BEGIN RECORD SET

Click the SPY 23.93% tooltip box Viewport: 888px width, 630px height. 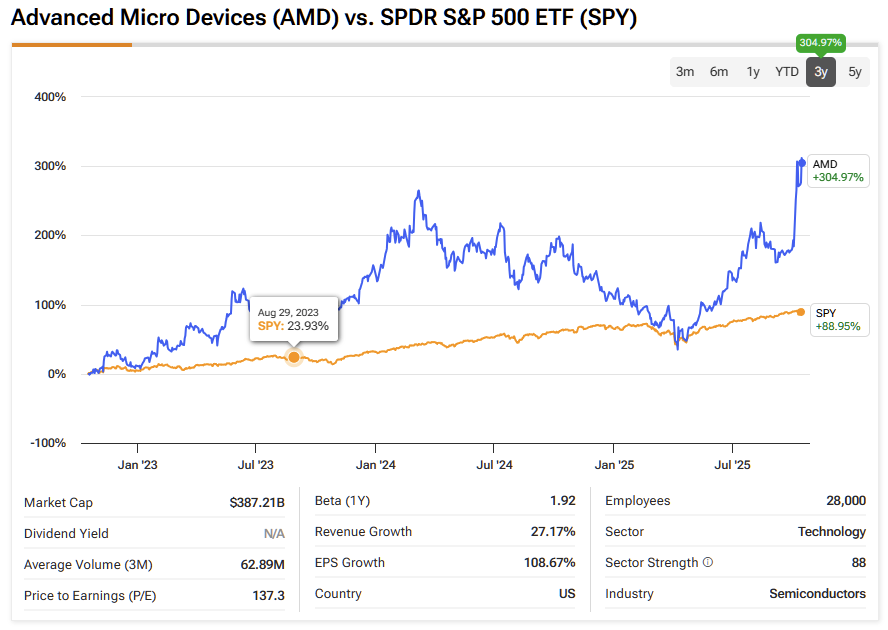[294, 319]
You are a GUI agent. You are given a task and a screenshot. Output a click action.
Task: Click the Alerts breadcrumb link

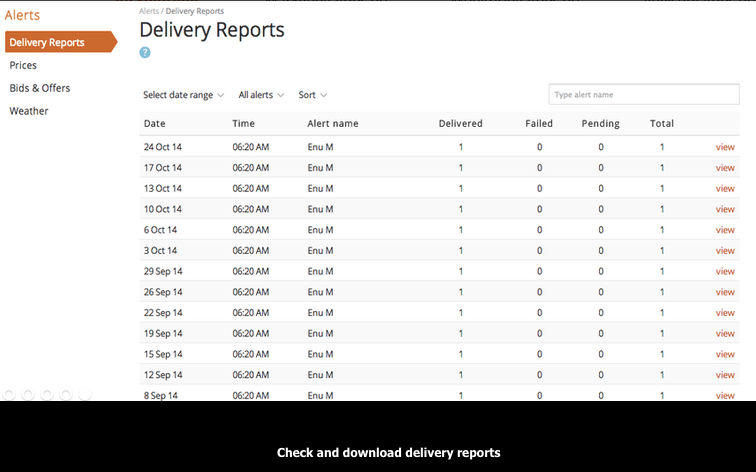pyautogui.click(x=149, y=11)
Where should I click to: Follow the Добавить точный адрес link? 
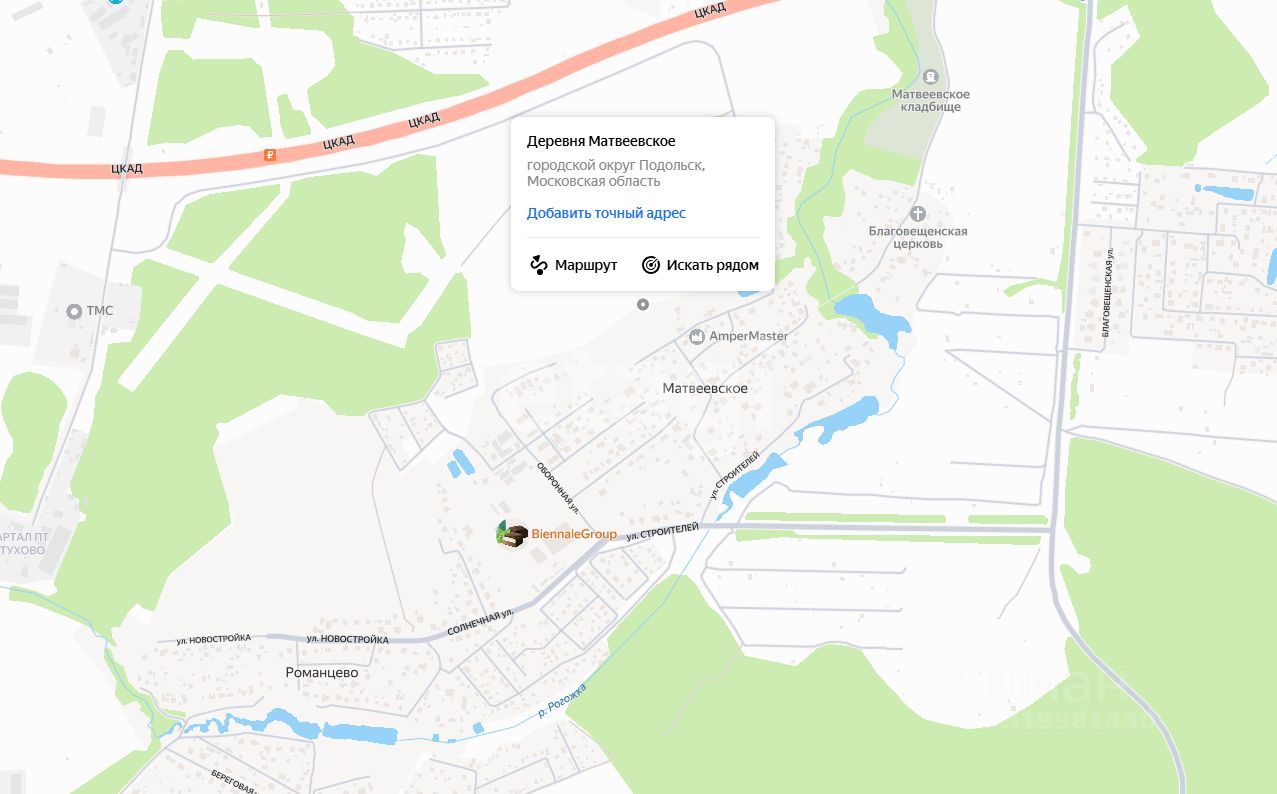click(x=606, y=213)
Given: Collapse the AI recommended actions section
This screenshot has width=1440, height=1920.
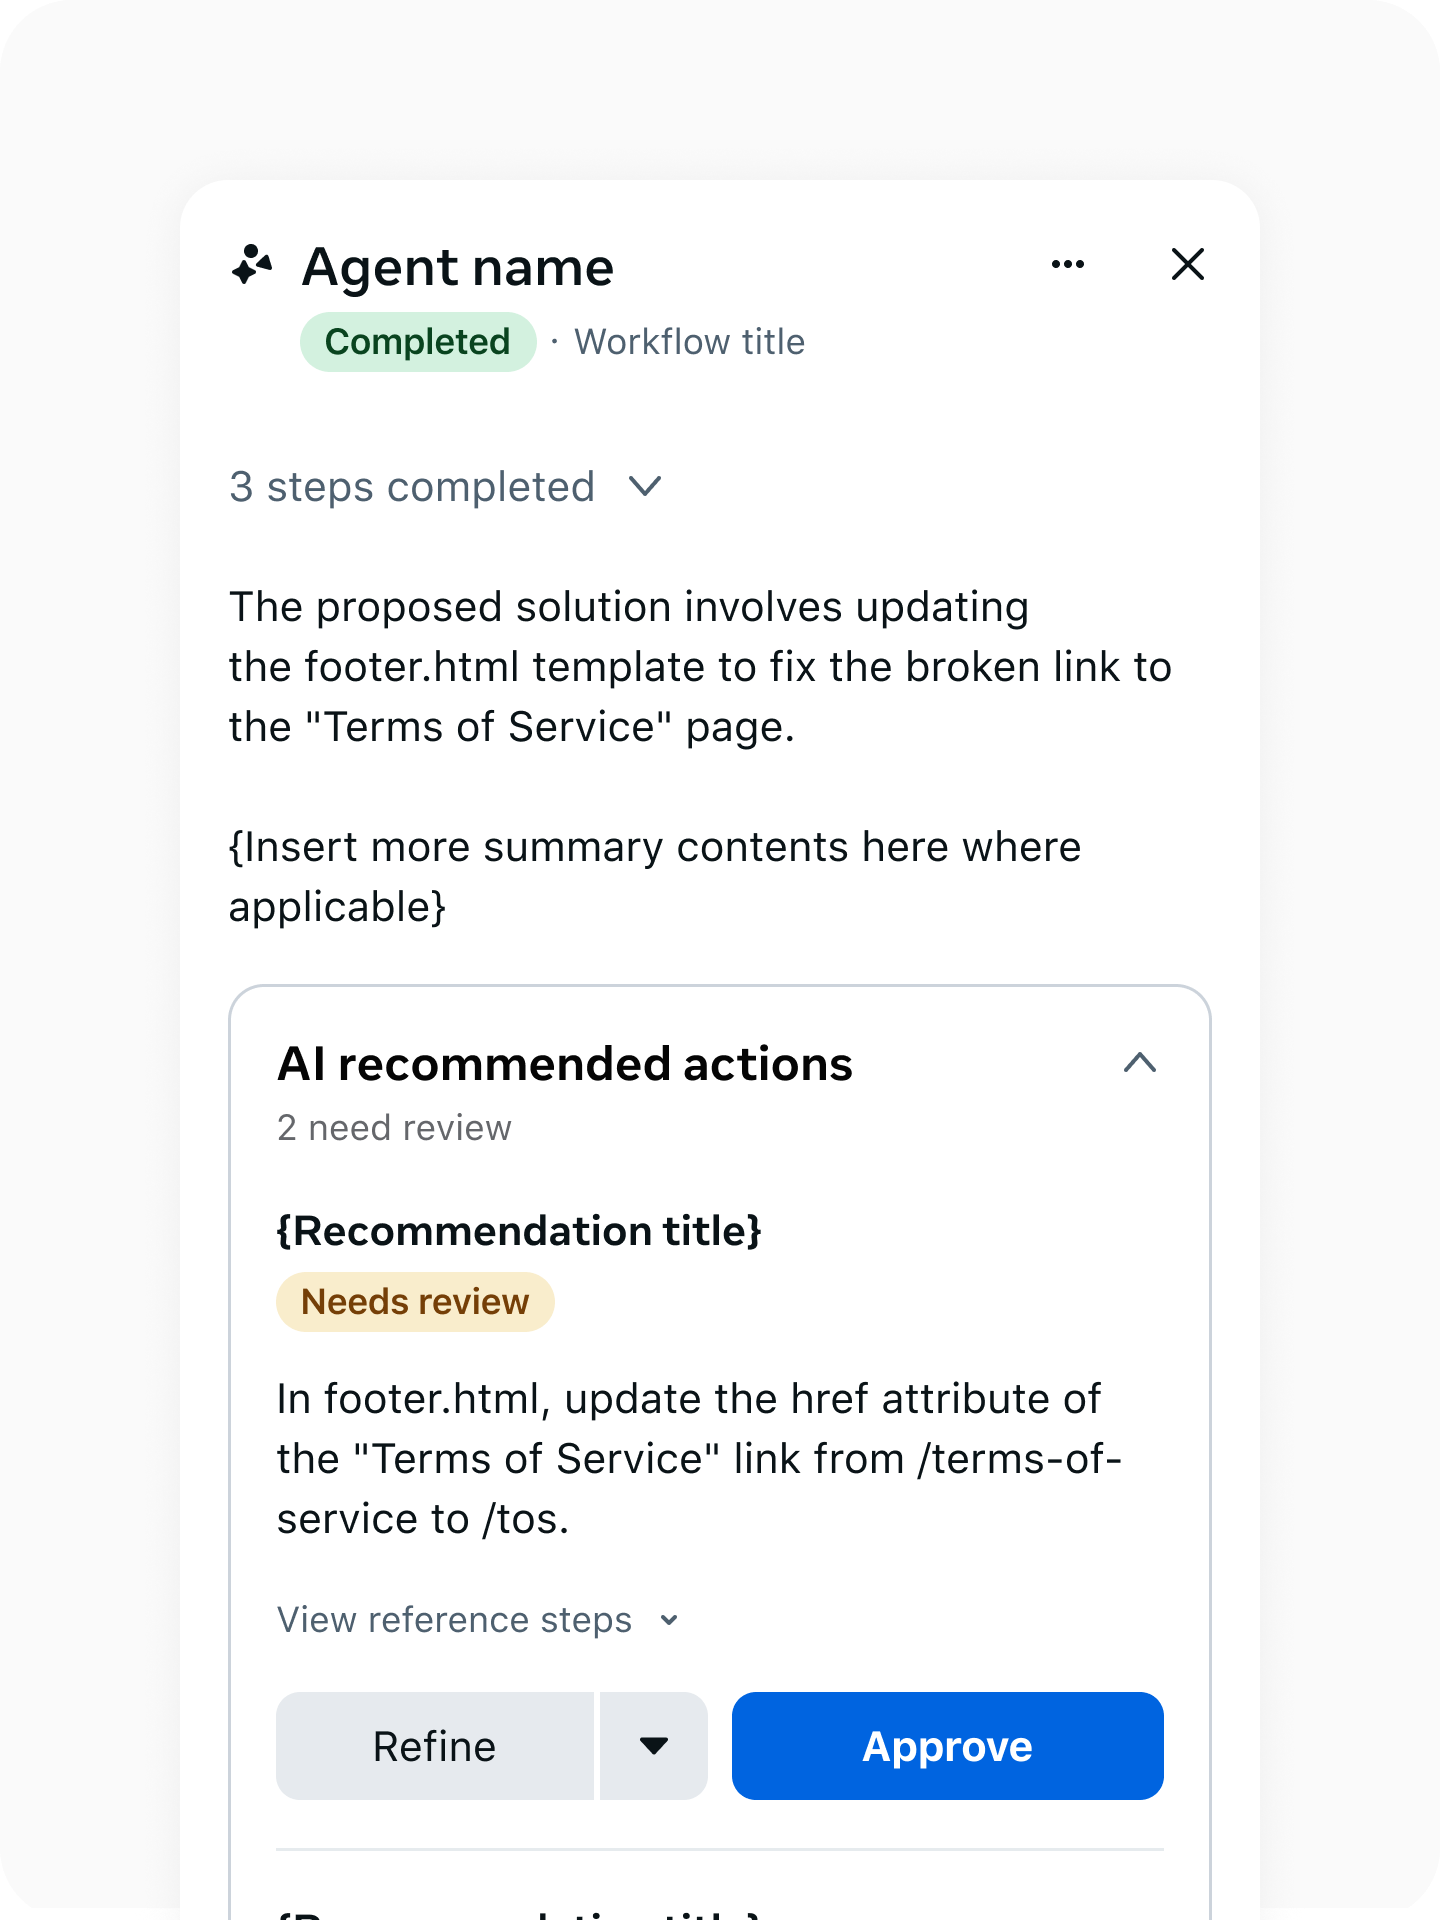Looking at the screenshot, I should 1139,1063.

END RECORD SET

TASK INSTRUCTIONS:
Leave out the pictures, and please output only the lines from the line that contains "Where should I" through the end of the data, both ends included.

EXERCISE OUTPUT:
Where should I click to: Follow the Добавить точный адрес link? 
click(x=606, y=213)
Given: Collapse the AI recommended actions section
This screenshot has width=1440, height=1920.
Looking at the screenshot, I should 1139,1063.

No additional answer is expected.